### Required action
Please return each record exactly as it stands.

START Study material

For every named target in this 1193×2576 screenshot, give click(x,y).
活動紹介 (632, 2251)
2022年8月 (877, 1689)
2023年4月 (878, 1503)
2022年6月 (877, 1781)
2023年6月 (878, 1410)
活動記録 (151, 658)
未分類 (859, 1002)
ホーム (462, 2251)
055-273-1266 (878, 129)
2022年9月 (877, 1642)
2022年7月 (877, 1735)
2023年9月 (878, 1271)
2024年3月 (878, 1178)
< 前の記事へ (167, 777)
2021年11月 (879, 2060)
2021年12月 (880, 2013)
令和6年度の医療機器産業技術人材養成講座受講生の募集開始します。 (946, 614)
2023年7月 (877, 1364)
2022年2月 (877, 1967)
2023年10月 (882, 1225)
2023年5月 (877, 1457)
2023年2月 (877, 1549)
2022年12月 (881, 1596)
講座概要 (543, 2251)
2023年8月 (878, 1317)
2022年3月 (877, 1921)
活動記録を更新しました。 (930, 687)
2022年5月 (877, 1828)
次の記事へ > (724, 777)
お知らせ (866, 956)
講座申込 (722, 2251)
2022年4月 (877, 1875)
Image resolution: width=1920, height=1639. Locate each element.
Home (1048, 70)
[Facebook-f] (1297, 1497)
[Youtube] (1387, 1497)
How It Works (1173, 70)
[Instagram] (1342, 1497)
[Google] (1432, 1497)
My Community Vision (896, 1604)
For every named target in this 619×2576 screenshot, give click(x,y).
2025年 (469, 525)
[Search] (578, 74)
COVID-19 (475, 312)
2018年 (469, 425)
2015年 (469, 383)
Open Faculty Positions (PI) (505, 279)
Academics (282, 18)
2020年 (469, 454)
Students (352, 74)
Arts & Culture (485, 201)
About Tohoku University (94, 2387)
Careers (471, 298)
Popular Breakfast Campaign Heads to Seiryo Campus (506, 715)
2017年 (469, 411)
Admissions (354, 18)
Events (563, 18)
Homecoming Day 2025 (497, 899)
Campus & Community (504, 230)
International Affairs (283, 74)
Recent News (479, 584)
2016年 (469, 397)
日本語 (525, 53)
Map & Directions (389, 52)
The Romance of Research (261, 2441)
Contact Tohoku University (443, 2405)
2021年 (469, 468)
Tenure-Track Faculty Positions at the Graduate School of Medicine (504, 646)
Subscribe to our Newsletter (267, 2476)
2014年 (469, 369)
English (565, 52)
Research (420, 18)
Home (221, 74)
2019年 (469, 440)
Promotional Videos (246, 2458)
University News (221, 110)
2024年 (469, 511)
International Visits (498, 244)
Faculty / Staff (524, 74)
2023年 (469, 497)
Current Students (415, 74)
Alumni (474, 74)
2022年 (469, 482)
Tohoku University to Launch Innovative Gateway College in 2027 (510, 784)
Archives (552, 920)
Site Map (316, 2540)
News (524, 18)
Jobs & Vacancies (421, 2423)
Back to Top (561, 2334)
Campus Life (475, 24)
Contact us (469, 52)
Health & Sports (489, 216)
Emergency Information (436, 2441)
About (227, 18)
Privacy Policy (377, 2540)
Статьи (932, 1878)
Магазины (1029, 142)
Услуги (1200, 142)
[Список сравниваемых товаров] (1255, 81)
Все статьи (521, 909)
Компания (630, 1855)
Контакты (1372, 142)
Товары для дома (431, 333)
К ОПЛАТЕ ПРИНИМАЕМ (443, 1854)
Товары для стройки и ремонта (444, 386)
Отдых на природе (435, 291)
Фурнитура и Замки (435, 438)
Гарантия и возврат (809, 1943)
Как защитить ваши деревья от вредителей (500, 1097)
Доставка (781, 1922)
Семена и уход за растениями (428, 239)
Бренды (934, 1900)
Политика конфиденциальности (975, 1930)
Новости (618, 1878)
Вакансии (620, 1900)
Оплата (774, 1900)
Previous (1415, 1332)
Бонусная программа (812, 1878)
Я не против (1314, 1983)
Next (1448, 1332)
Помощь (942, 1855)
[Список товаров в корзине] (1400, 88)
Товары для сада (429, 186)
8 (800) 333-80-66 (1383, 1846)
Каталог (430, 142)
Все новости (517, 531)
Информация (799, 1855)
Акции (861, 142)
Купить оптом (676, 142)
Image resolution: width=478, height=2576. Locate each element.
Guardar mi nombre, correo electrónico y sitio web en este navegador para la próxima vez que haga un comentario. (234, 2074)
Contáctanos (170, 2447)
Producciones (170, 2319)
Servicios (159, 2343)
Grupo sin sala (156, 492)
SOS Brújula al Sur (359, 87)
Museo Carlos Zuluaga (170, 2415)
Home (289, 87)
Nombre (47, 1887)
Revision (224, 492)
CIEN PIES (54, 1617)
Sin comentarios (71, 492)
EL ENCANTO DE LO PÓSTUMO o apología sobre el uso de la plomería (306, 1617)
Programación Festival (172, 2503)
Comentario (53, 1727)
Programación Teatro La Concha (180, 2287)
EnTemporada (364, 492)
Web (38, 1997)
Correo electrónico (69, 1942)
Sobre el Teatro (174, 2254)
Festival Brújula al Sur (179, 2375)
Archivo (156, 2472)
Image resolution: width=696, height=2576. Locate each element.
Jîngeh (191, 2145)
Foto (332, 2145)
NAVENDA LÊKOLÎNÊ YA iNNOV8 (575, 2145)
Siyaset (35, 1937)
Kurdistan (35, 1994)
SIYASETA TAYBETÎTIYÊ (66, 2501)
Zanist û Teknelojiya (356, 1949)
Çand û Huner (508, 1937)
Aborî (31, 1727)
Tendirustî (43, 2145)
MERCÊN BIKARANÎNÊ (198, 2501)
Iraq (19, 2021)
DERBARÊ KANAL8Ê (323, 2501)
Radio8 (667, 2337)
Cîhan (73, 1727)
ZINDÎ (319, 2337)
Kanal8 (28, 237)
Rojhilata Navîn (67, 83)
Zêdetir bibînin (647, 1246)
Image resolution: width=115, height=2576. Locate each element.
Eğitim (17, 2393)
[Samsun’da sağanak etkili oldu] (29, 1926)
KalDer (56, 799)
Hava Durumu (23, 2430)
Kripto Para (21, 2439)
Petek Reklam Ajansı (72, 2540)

END Study material

### Answer space
For every named target in this 1193×2576 screenshot, give click(x,y).
活動紹介 (632, 2251)
2022年8月 (877, 1689)
2023年4月 (878, 1503)
2022年6月 (877, 1781)
2023年6月 (878, 1410)
活動記録 (151, 658)
未分類 (859, 1002)
ホーム (462, 2251)
055-273-1266 (878, 129)
2022年9月 (877, 1642)
2022年7月 (877, 1735)
2023年9月 (878, 1271)
2024年3月 (878, 1178)
< 前の記事へ (167, 777)
2021年11月 (879, 2060)
2021年12月 (880, 2013)
令和6年度の医療機器産業技術人材養成講座受講生の募集開始します。 (946, 614)
2023年7月 (877, 1364)
2022年2月 (877, 1967)
2023年10月 (882, 1225)
2023年5月 (877, 1457)
2023年2月 (877, 1549)
2022年12月 (881, 1596)
講座概要 (543, 2251)
2023年8月 (878, 1317)
2022年3月 (877, 1921)
活動記録を更新しました。 (930, 687)
2022年5月 (877, 1828)
次の記事へ > (724, 777)
お知らせ (866, 956)
講座申込 (722, 2251)
2022年4月 (877, 1875)
Image resolution: width=1920, height=1639. Locate each element.
Home (1048, 70)
[Facebook-f] (1297, 1497)
[Youtube] (1387, 1497)
How It Works (1173, 70)
[Instagram] (1342, 1497)
[Google] (1432, 1497)
My Community Vision (896, 1604)
For every named target in this 619×2576 screenshot, give click(x,y).
2025年 (469, 525)
[Search] (578, 74)
COVID-19 (475, 312)
2018年 (469, 425)
2015年 (469, 383)
Open Faculty Positions (PI) (505, 279)
Academics (282, 18)
2020年 (469, 454)
Students (352, 74)
Arts & Culture (485, 201)
About Tohoku University (94, 2387)
Careers (471, 298)
Popular Breakfast Campaign Heads to Seiryo Campus (506, 715)
2017年 (469, 411)
Admissions (354, 18)
Events (563, 18)
Homecoming Day 2025 (497, 899)
Campus & Community (504, 230)
International Affairs (283, 74)
Recent News (479, 584)
2016年 (469, 397)
日本語 (525, 53)
Map & Directions (389, 52)
The Romance of Research (261, 2441)
Contact Tohoku University (443, 2405)
2021年 (469, 468)
Tenure-Track Faculty Positions at the Graduate School of Medicine (504, 646)
Subscribe to our Newsletter (267, 2476)
2014年 (469, 369)
English (565, 52)
Research (420, 18)
Home (221, 74)
2019年 (469, 440)
Promotional Videos (246, 2458)
University News (221, 110)
2024年 (469, 511)
International Visits (498, 244)
Faculty / Staff (524, 74)
2023年 (469, 497)
Current Students (415, 74)
Alumni (474, 74)
2022年 (469, 482)
Tohoku University to Launch Innovative Gateway College in 2027 (510, 784)
Archives (552, 920)
Site Map (316, 2540)
News (524, 18)
Jobs & Vacancies (421, 2423)
Back to Top (561, 2334)
Campus Life (475, 24)
Contact us (469, 52)
Health & Sports (489, 216)
Emergency Information (436, 2441)
About (227, 18)
Privacy Policy (377, 2540)
Статьи (932, 1878)
Магазины (1029, 142)
Услуги (1200, 142)
[Список сравниваемых товаров] (1255, 81)
Все статьи (521, 909)
Компания (630, 1855)
Контакты (1372, 142)
Товары для дома (431, 333)
К ОПЛАТЕ ПРИНИМАЕМ (443, 1854)
Товары для стройки и ремонта (444, 386)
Отдых на природе (435, 291)
Фурнитура и Замки (435, 438)
Гарантия и возврат (809, 1943)
Как защитить ваши деревья от вредителей (500, 1097)
Доставка (781, 1922)
Семена и уход за растениями (428, 239)
Бренды (934, 1900)
Политика конфиденциальности (975, 1930)
Новости (618, 1878)
Вакансии (620, 1900)
Оплата (774, 1900)
Previous (1415, 1332)
Бонусная программа (812, 1878)
Я не против (1314, 1983)
Next (1448, 1332)
Помощь (942, 1855)
[Список товаров в корзине] (1400, 88)
Товары для сада (429, 186)
8 (800) 333-80-66 (1383, 1846)
Каталог (430, 142)
Все новости (517, 531)
Информация (799, 1855)
Акции (861, 142)
Купить оптом (676, 142)
Image resolution: width=478, height=2576. Locate each element.
Guardar mi nombre, correo electrónico y sitio web en este navegador para la próxima vez que haga un comentario. (234, 2074)
Contáctanos (170, 2447)
Producciones (170, 2319)
Servicios (159, 2343)
Grupo sin sala (156, 492)
SOS Brújula al Sur (359, 87)
Museo Carlos Zuluaga (170, 2415)
Home (289, 87)
Nombre (47, 1887)
Revision (224, 492)
CIEN PIES (54, 1617)
Sin comentarios (71, 492)
EL ENCANTO DE LO PÓSTUMO o apología sobre el uso de la plomería (306, 1617)
Programación Festival (172, 2503)
Comentario (53, 1727)
Programación Teatro La Concha (180, 2287)
EnTemporada (364, 492)
Web (38, 1997)
Correo electrónico (69, 1942)
Sobre el Teatro (174, 2254)
Festival Brújula al Sur (179, 2375)
Archivo (156, 2472)
Image resolution: width=696, height=2576. Locate each element.
Jîngeh (191, 2145)
Foto (332, 2145)
NAVENDA LÊKOLÎNÊ YA iNNOV8 (575, 2145)
Siyaset (35, 1937)
Kurdistan (35, 1994)
SIYASETA TAYBETÎTIYÊ (66, 2501)
Zanist û Teknelojiya (356, 1949)
Çand û Huner (508, 1937)
Aborî (31, 1727)
Tendirustî (43, 2145)
MERCÊN BIKARANÎNÊ (198, 2501)
Iraq (19, 2021)
DERBARÊ KANAL8Ê (323, 2501)
Radio8 (667, 2337)
Cîhan (73, 1727)
ZINDÎ (319, 2337)
Kanal8 (28, 237)
Rojhilata Navîn (67, 83)
Zêdetir bibînin (647, 1246)
Image resolution: width=115, height=2576. Locate each element.
Eğitim (17, 2393)
[Samsun’da sağanak etkili oldu] (29, 1926)
KalDer (56, 799)
Hava Durumu (23, 2430)
Kripto Para (21, 2439)
Petek Reklam Ajansı (72, 2540)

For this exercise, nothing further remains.